What you need to do: Write out the entries below exactly, but only from the line containing "Instruction: Click the" through the line containing "This screenshot has width=1241, height=592.", and without the pictures.

Stored data entries:
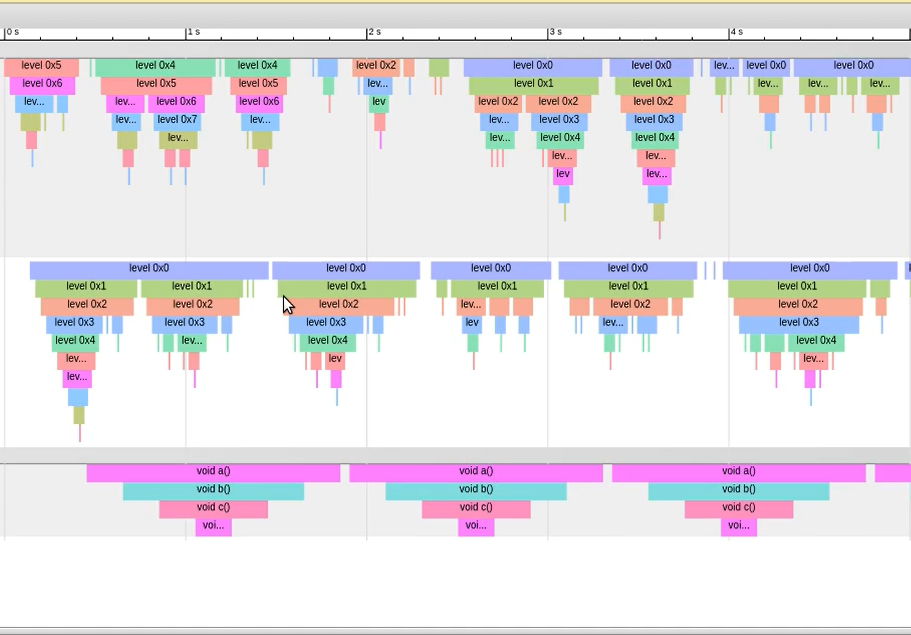
Task: Select the blue "lev" slice in middle track
Action: 472,324
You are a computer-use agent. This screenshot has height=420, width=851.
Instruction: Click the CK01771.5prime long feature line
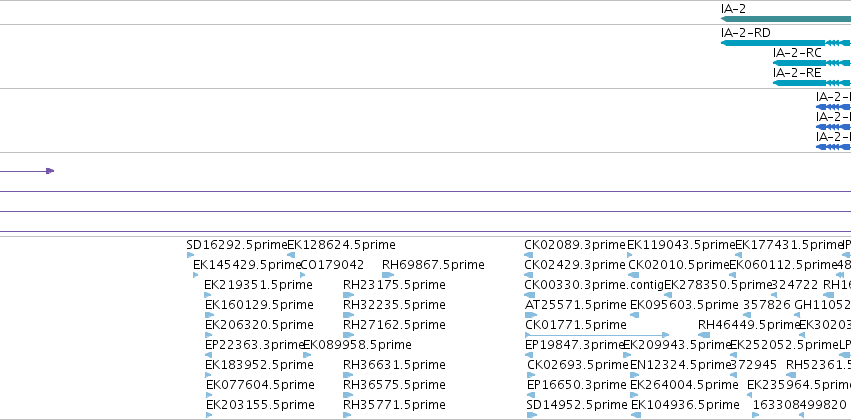coord(597,335)
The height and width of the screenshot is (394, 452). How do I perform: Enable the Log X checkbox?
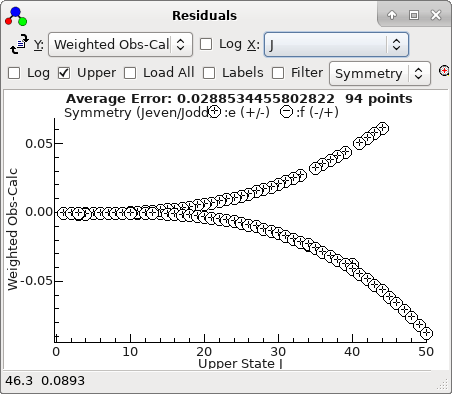(206, 44)
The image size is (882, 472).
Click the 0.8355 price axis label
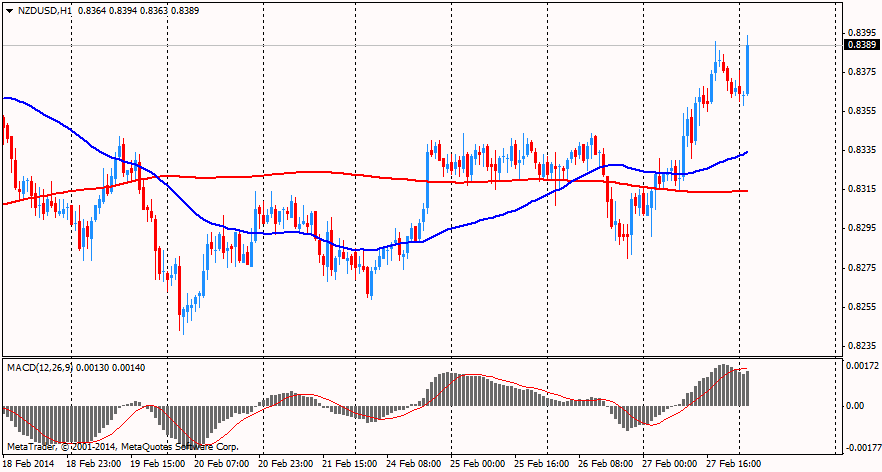coord(861,111)
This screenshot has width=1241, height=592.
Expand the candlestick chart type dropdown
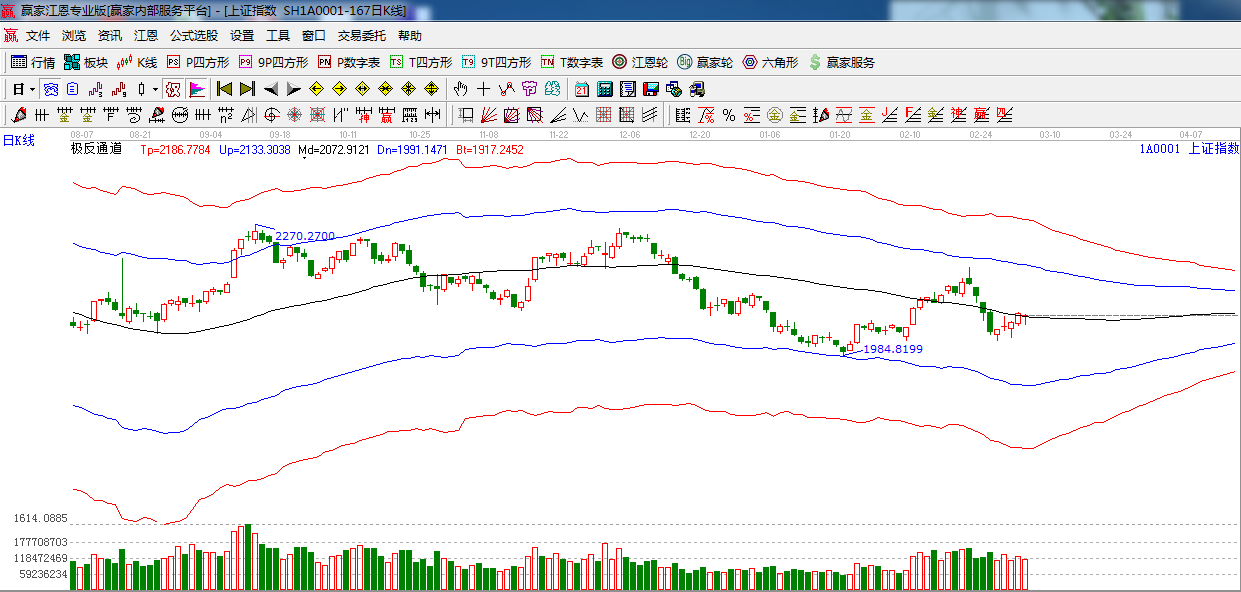tap(155, 89)
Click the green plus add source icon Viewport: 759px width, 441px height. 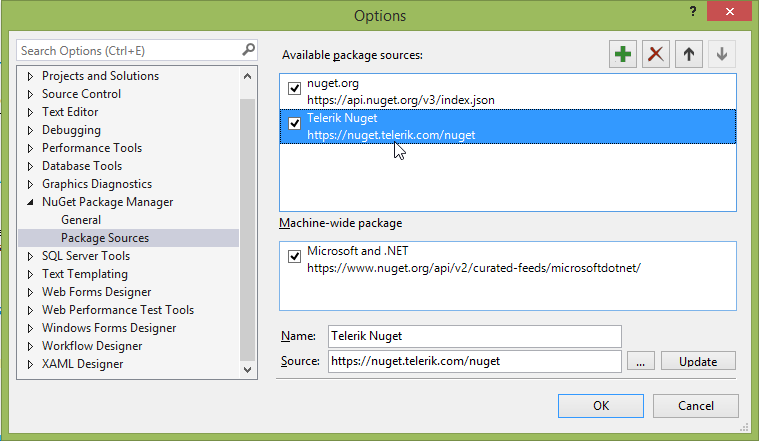click(624, 55)
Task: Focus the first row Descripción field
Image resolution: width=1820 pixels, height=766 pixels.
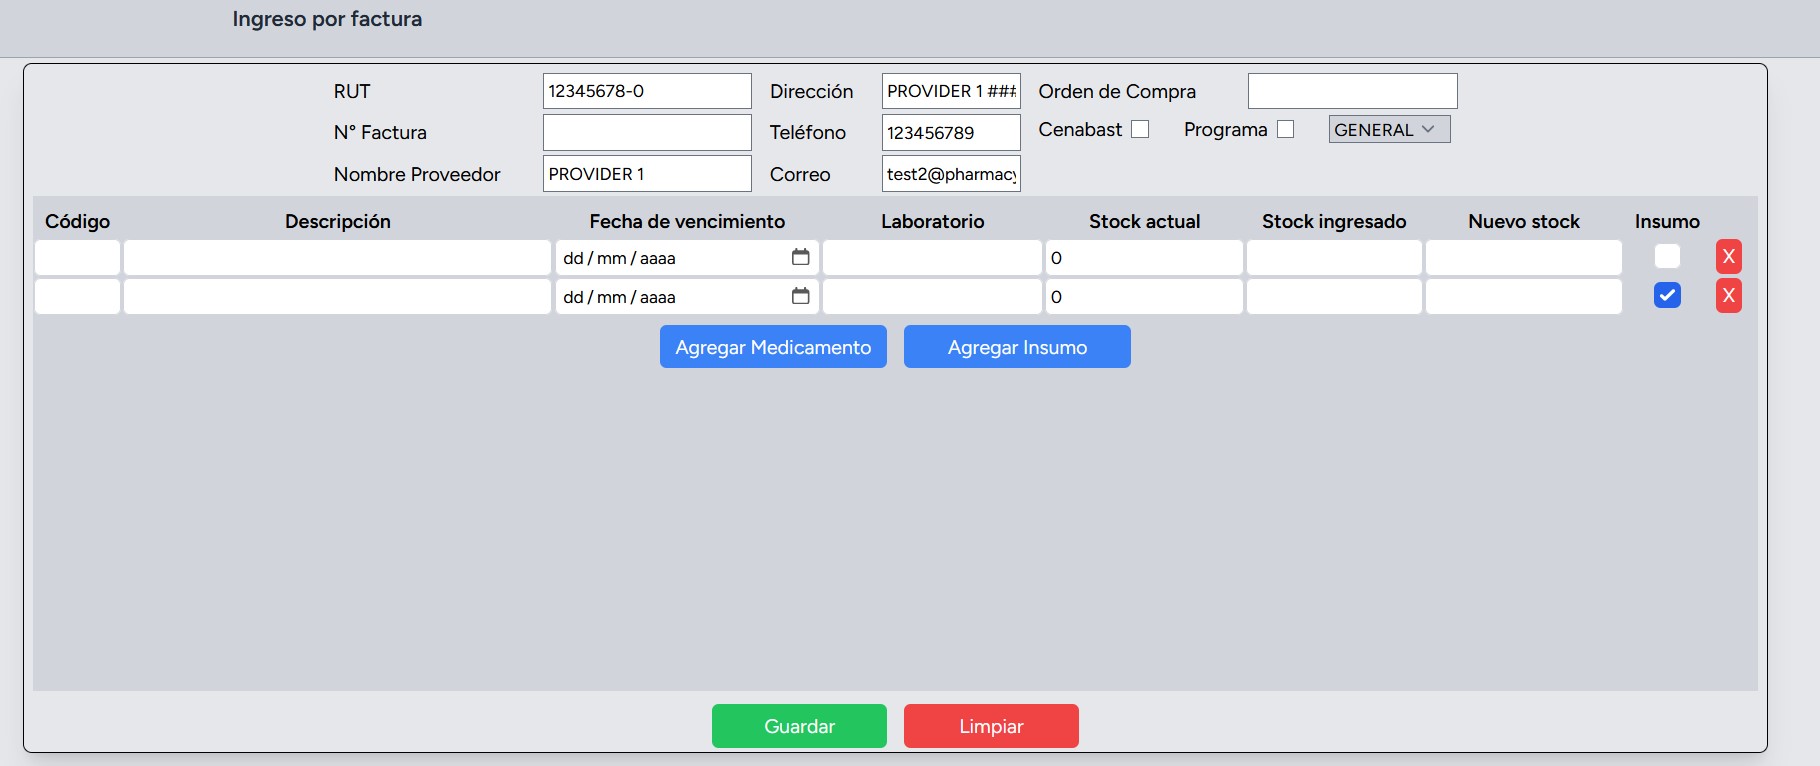Action: [x=337, y=257]
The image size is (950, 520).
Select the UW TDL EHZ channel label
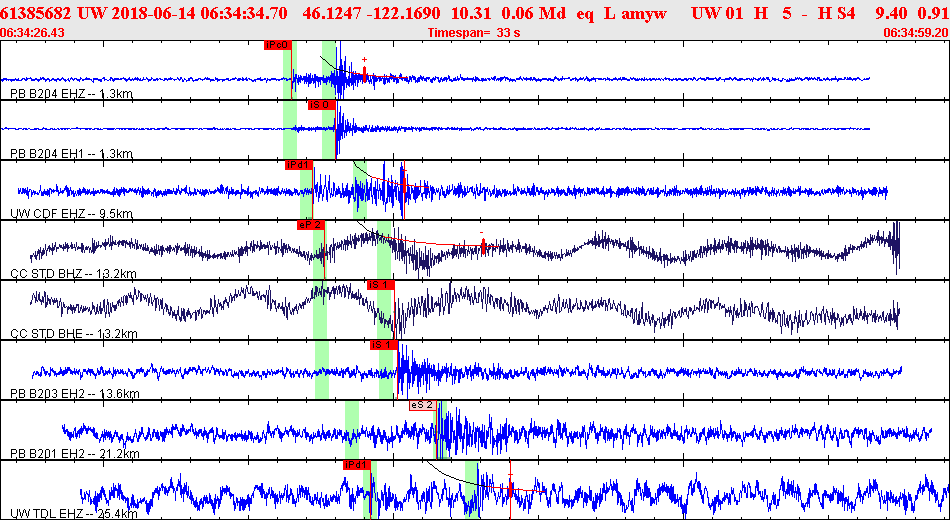click(x=73, y=514)
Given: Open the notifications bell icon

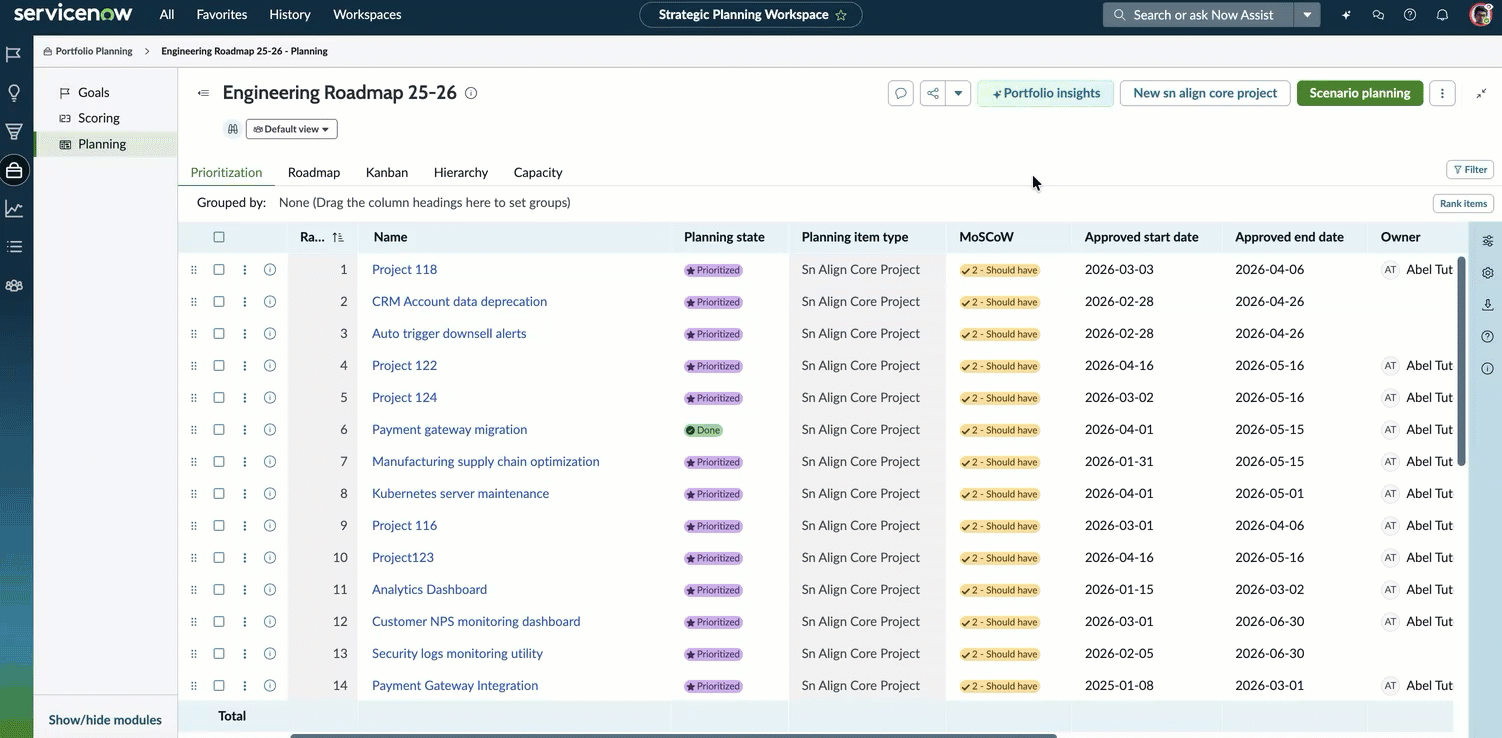Looking at the screenshot, I should pyautogui.click(x=1442, y=15).
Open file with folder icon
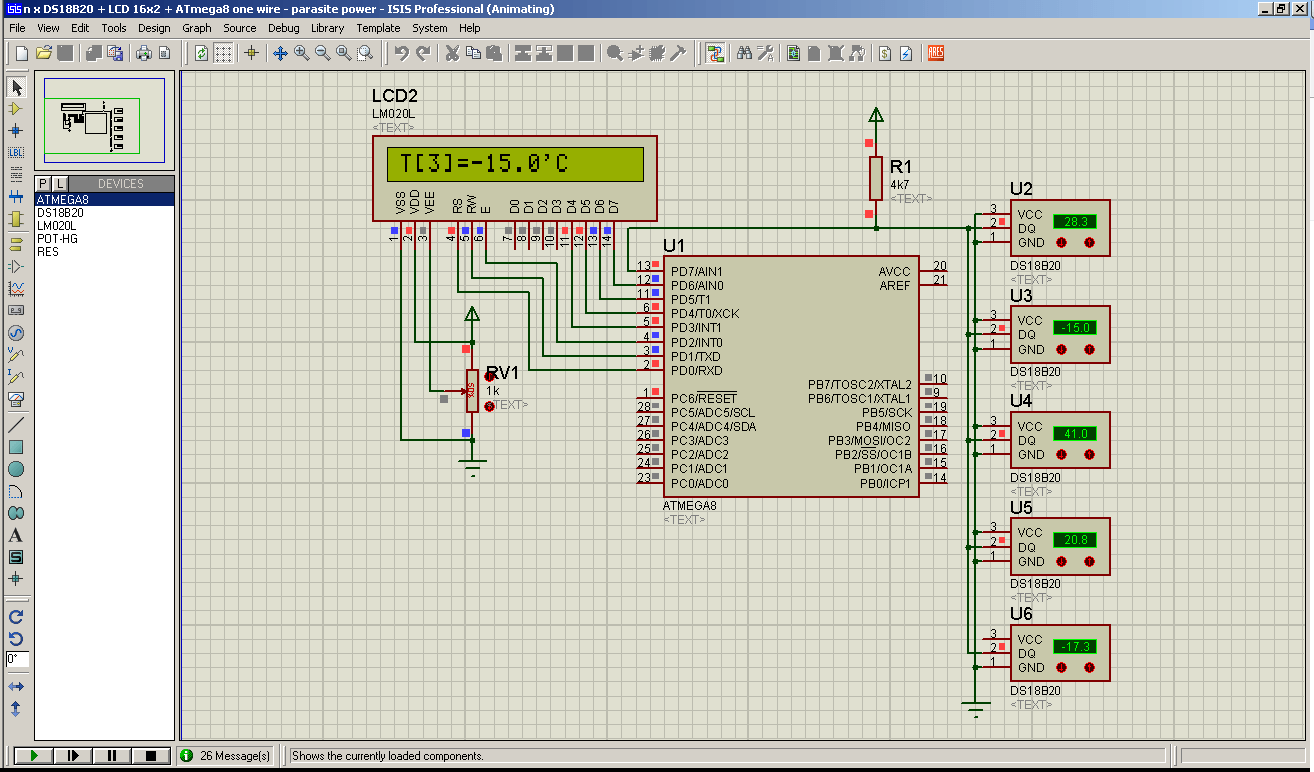The height and width of the screenshot is (772, 1314). tap(43, 53)
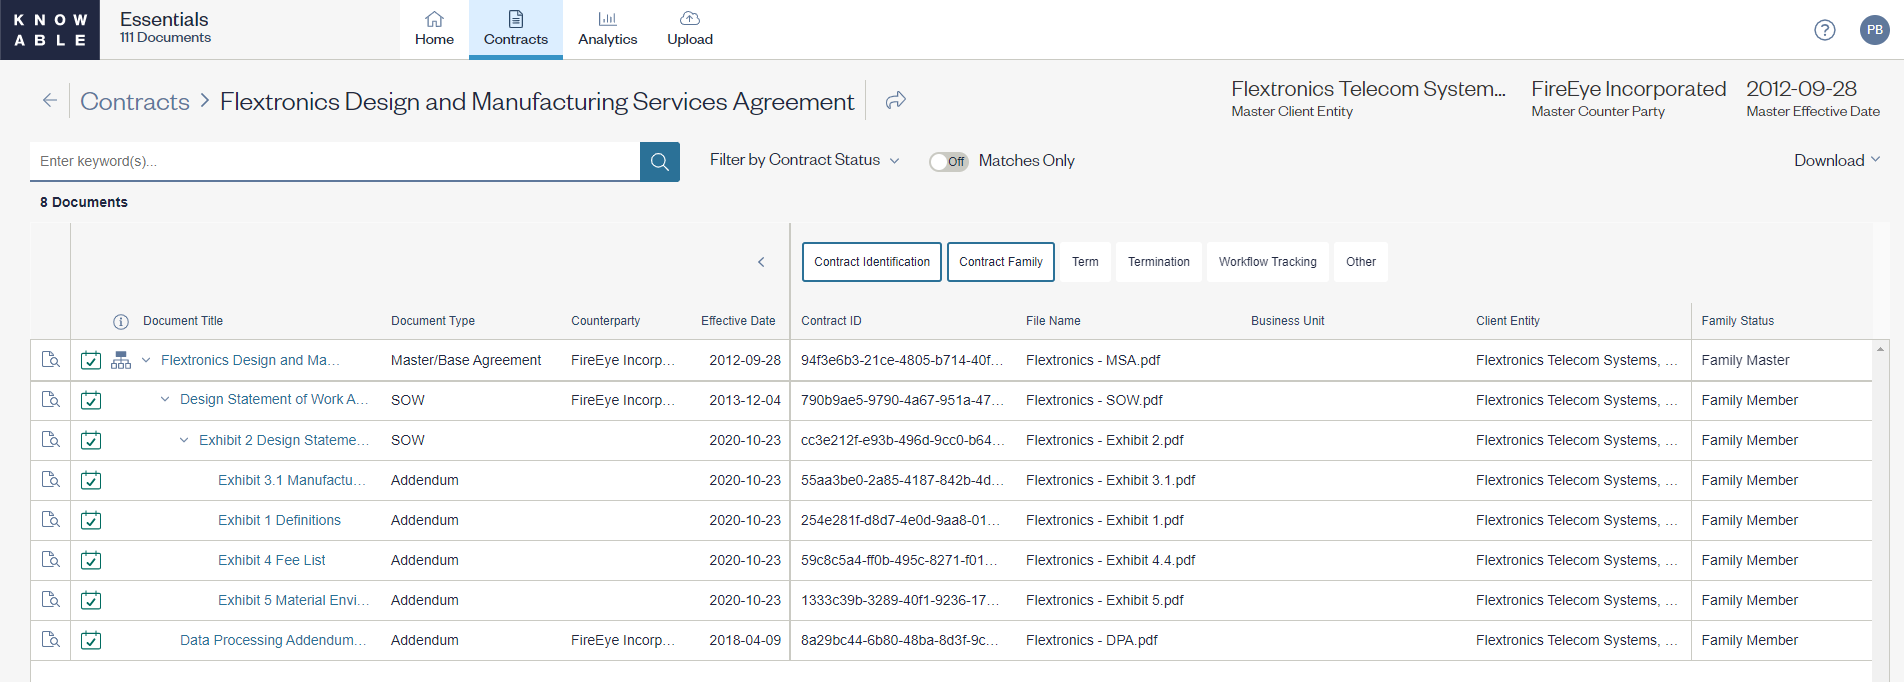The height and width of the screenshot is (682, 1904).
Task: Click the keyword search input field
Action: click(x=335, y=161)
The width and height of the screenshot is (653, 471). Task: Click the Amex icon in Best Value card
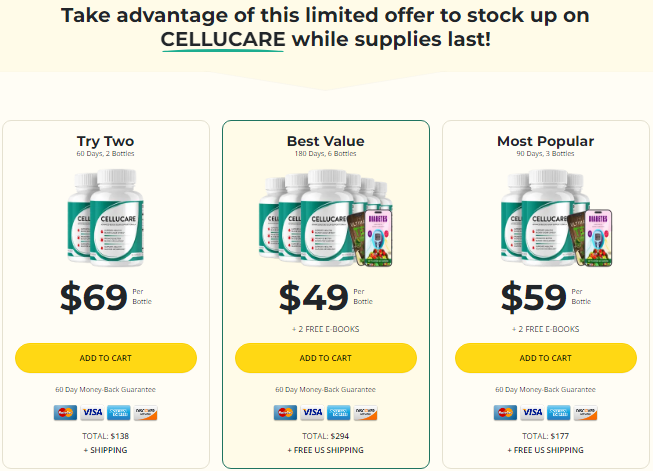pyautogui.click(x=339, y=412)
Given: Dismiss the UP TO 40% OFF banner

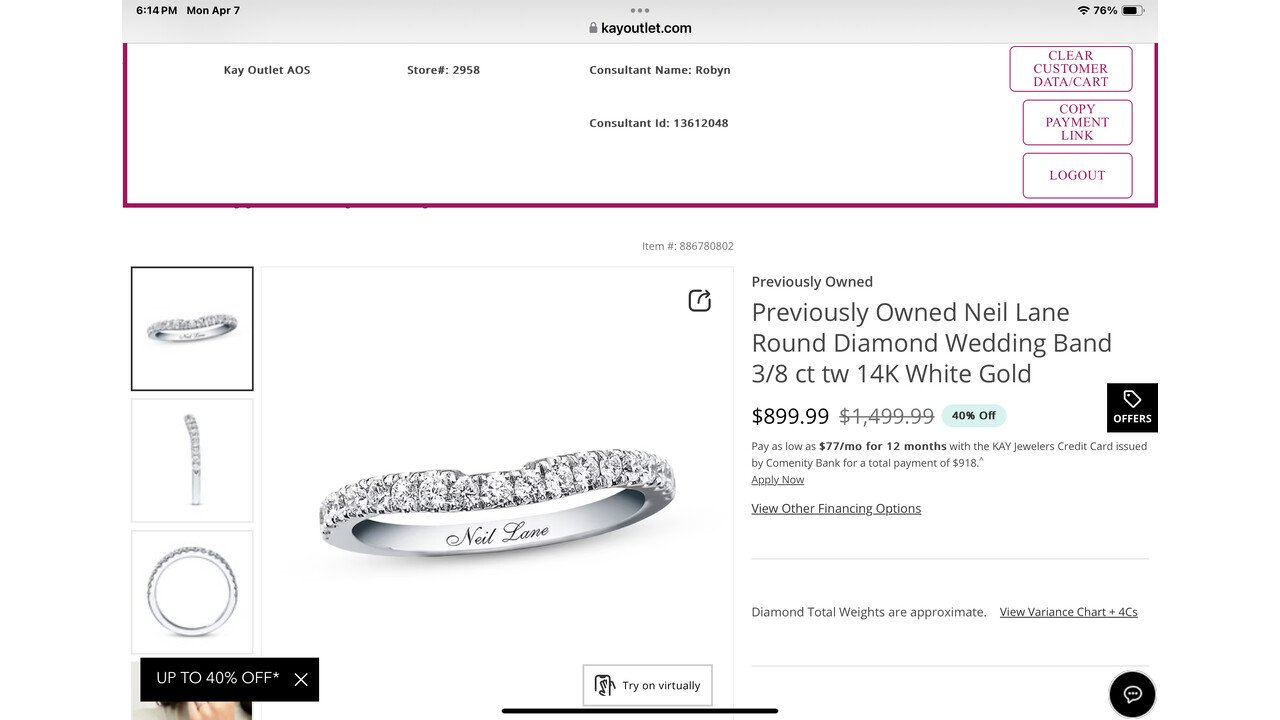Looking at the screenshot, I should point(301,679).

Task answer:
Instruction: Click the CK01771.5prime long feature line
coord(597,335)
The height and width of the screenshot is (394, 452). How do I perform: Enable the Log X checkbox?
(206, 44)
The image size is (882, 472).
Click the 0.8355 price axis label
coord(861,111)
This screenshot has width=1241, height=592.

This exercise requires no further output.